• _REQUESTS_:
A – Which rows contain the string "screenshot" with matching case? Copy out each of those rows in full.
B – Could you carry the passage on significance, persistence, and contingency forward from its last sentence?

• _EXTRACT TO READ_:
The world, considered from beginning to end, combines many different features, or states of affairs, that contribute to its value.[1] The value of each feature can be factored into its significance—its average value per unit time—and its persistence—how long it lasts. Sometimes, though, we want to ask a further question: how much of the feature’s value can be attributed to a particular agent’s decision at a particular point in time (or to some other originating event)? In other words, to what extent is the feature’s value contingent on the agent’s choice? For this, we must also look at the counterfactual: how would things have turned out otherwise?

In this note, we give a way to formalise the ideas of significance, persistence, and contingency. We call this the SPC framework. It must be emphasised that the main goal is to help estimate the instrumental value (typically interpreted as the expected value) of an event, compared to the relevant counterfactual. There may be different ways to do this, suitable for different situations. It seems clear to us that thinking in terms of significance, persistence, and contingency can be a useful heuristic when thinking about the importance of historical events and the consequences of our choices for the long-run future; see MacAskill’s What We Owe the Future for many applications. This note shows how that heuristic can be related to a more formal theory of evaluation. Doing so helps to clarify when the heuristic can be useful; gives some discipline to its application; and opens the door to its use in more formal analyses.

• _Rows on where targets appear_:

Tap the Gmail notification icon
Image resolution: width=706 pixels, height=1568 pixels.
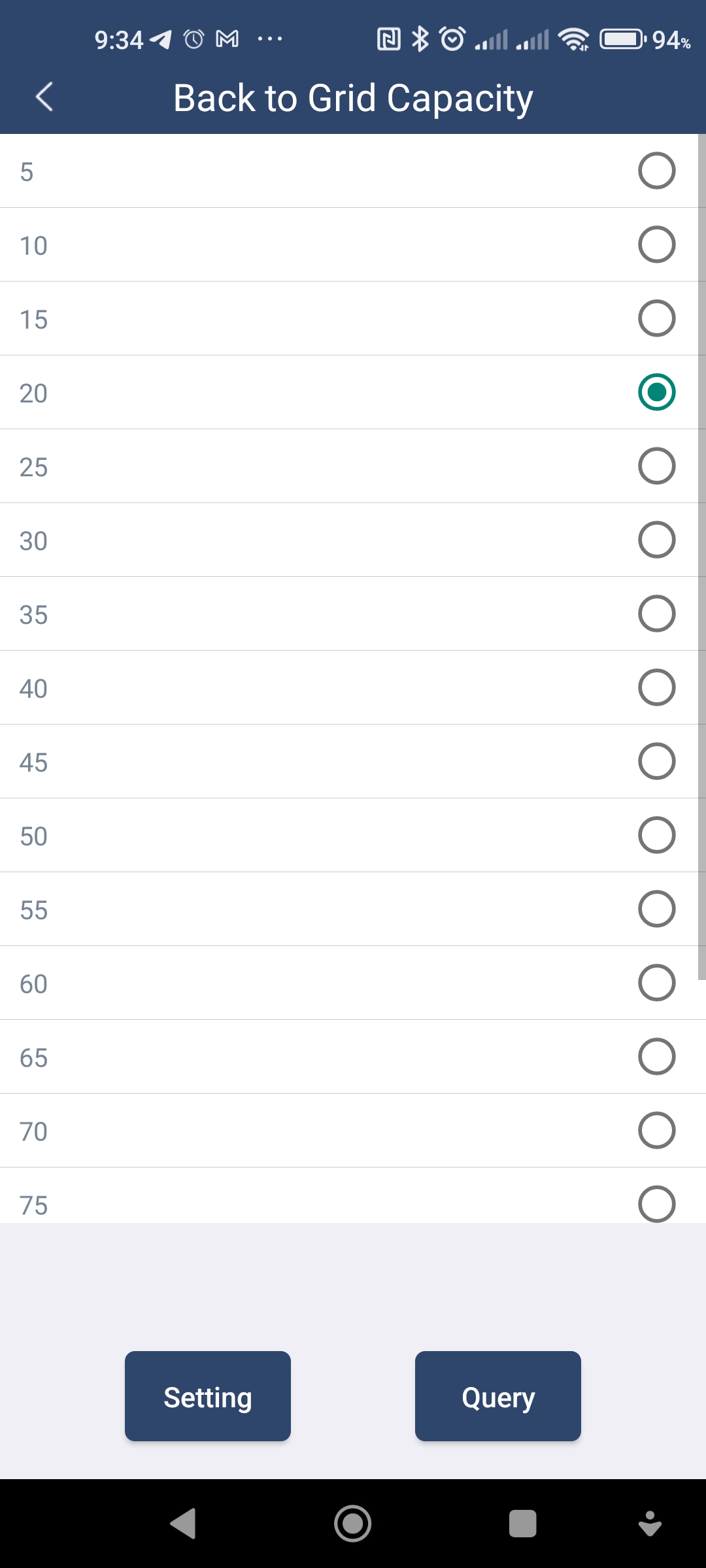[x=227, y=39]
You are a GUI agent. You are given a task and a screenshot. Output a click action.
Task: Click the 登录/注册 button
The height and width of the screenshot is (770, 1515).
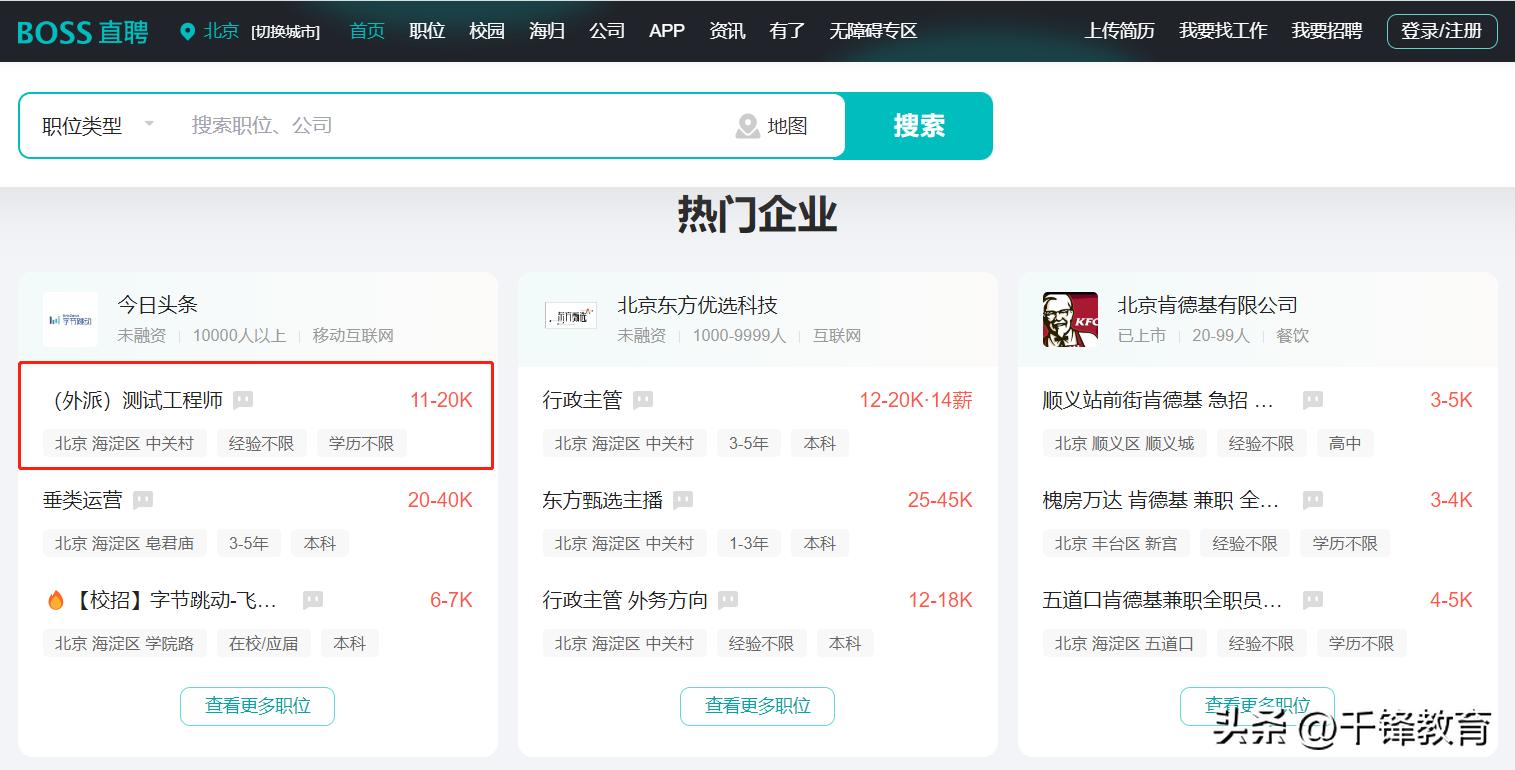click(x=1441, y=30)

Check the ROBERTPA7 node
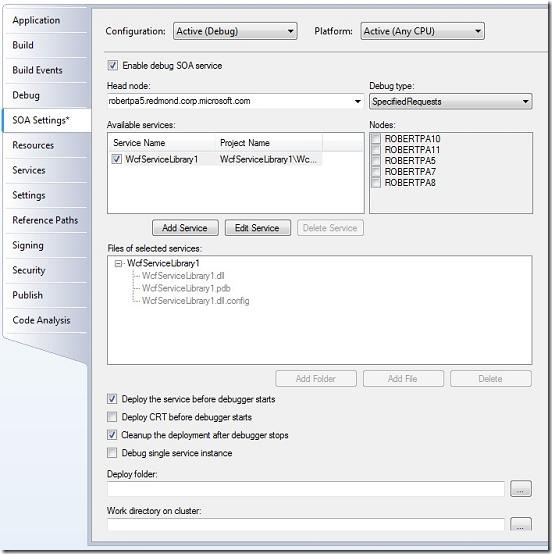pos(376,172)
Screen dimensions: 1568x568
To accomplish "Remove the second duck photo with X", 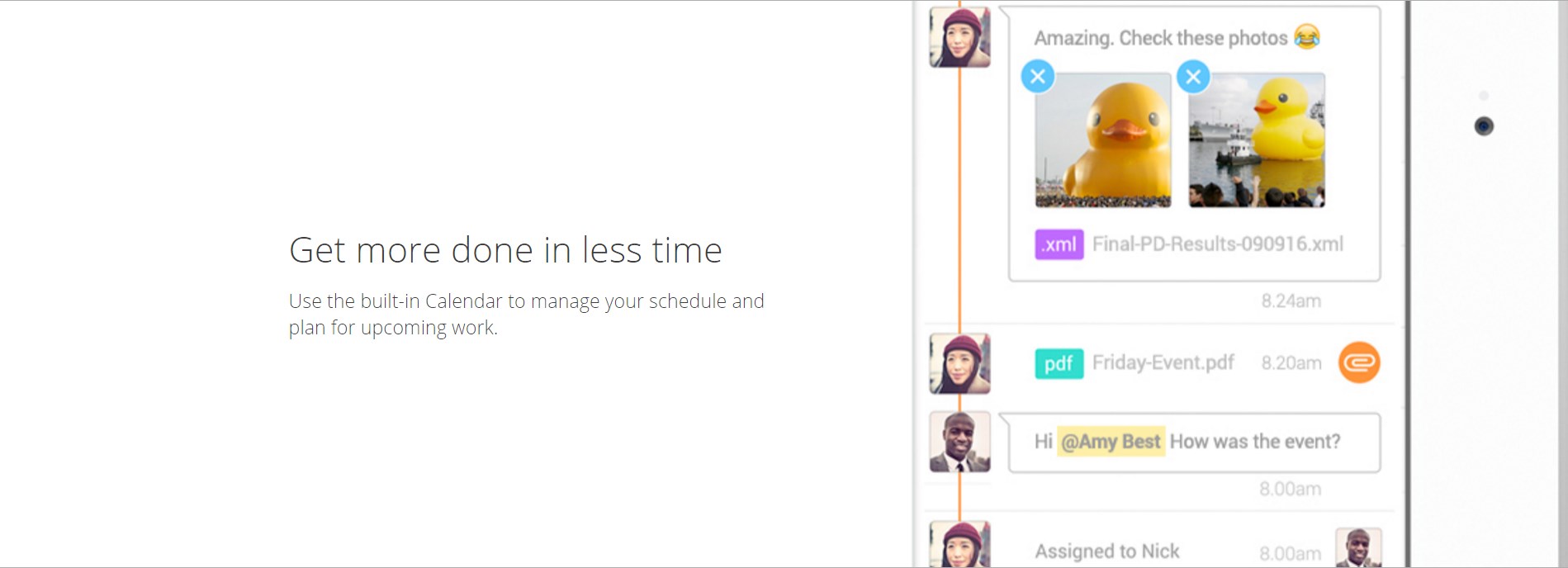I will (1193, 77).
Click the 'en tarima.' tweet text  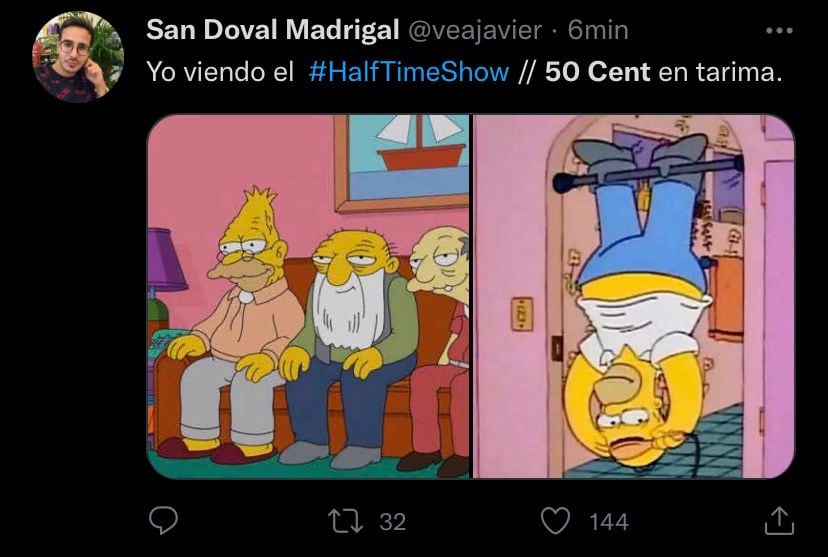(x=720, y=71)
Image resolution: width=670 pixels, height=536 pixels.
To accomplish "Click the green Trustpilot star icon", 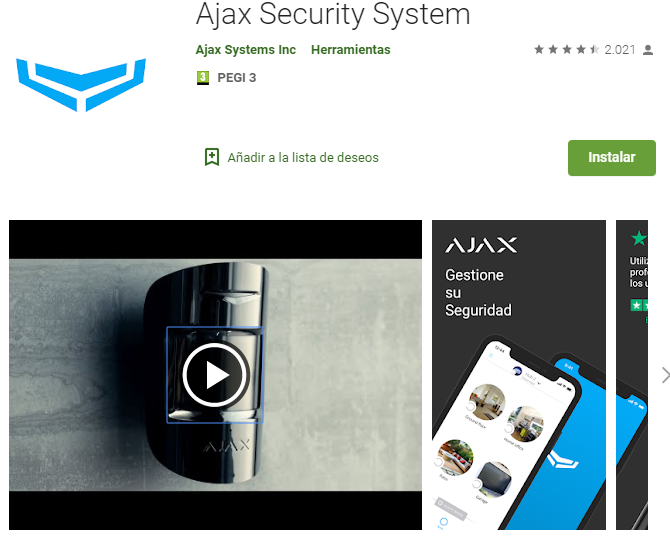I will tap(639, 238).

• _THE RESPONSES_:
A –
You are a GUI agent. You are given a task and a screenshot. Output a click action.
The height and width of the screenshot is (770, 1515).

B –
Still, different variations on the SPC framework might be more useful or perspicacious in some situations; in others, the SPC framework may only be useful for evaluating some aspects of an event; and sometimes one may want to use a different framework altogether. So while we hope that this note will be useful to decision-makers, we (of course) make no claim to have the final word. 

In section 2, we explain the framework as it appears in What We Owe the Future. We’ll sketch an alternative approach in section 3. Section 4 discusses how the SPC framework can contribute to the overall evaluation of our options. It explains the ‘ITN framework’, which evaluates problems in terms of their importance, tractability, and neglectedness, and indicates how the two frameworks can be combined.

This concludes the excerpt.